>>>>>
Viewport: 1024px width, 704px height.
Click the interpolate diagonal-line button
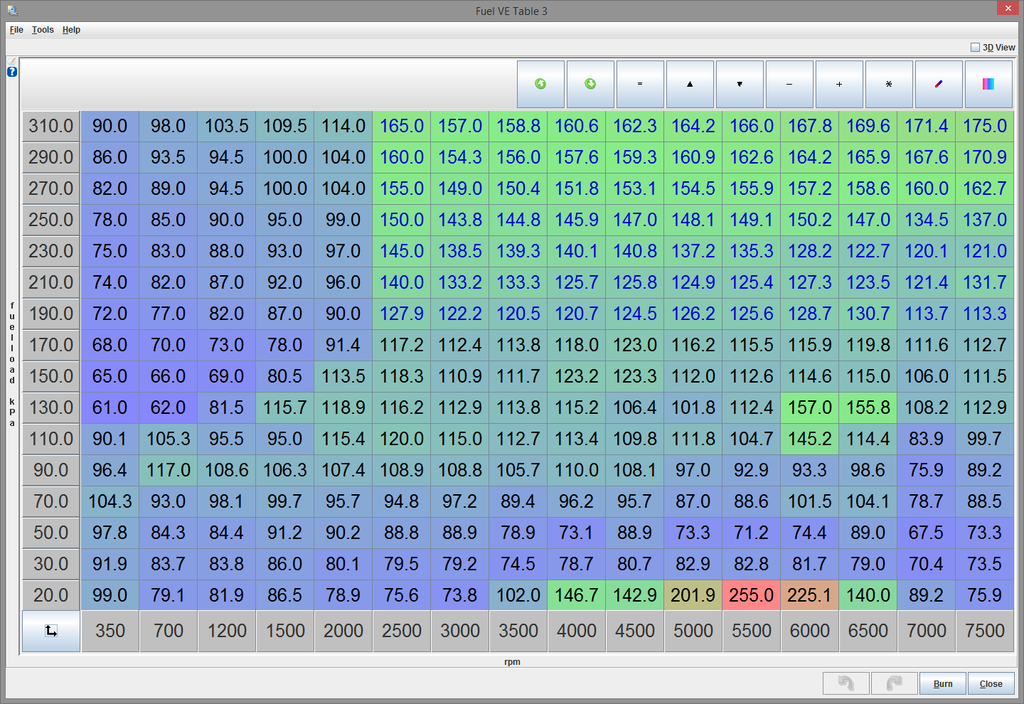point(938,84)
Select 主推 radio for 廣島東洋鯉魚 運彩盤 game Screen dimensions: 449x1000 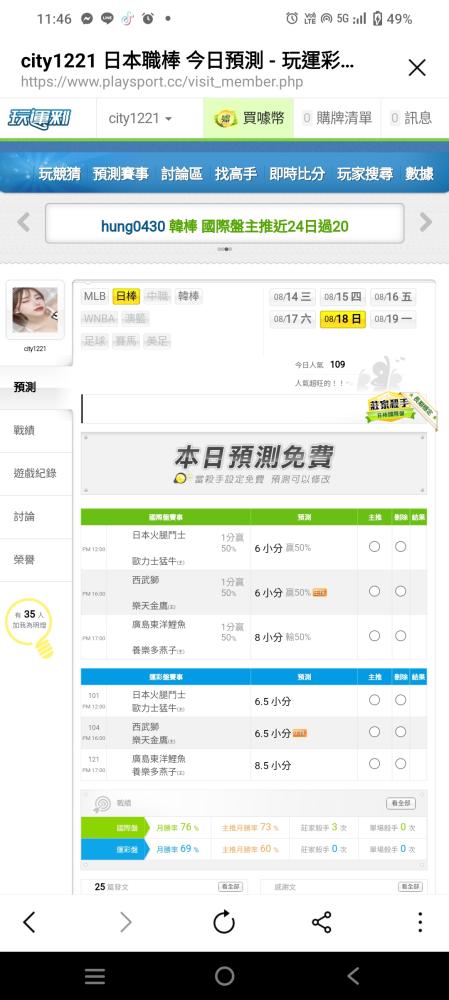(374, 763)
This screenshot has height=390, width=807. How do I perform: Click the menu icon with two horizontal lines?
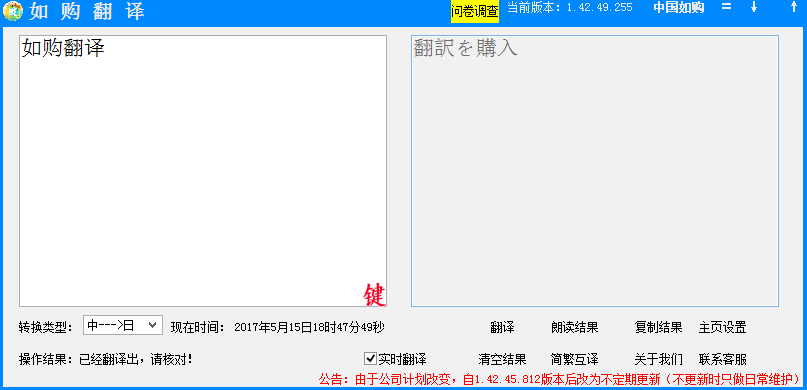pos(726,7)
<<<<<
**What you have to do**. The required answer is every line from the one containing "This screenshot has" through the last line of the entries, restated word for word and with no pictures.

**Written solution**.
This screenshot has height=390, width=807. How do I perform: Click the menu icon with two horizontal lines?
pos(726,7)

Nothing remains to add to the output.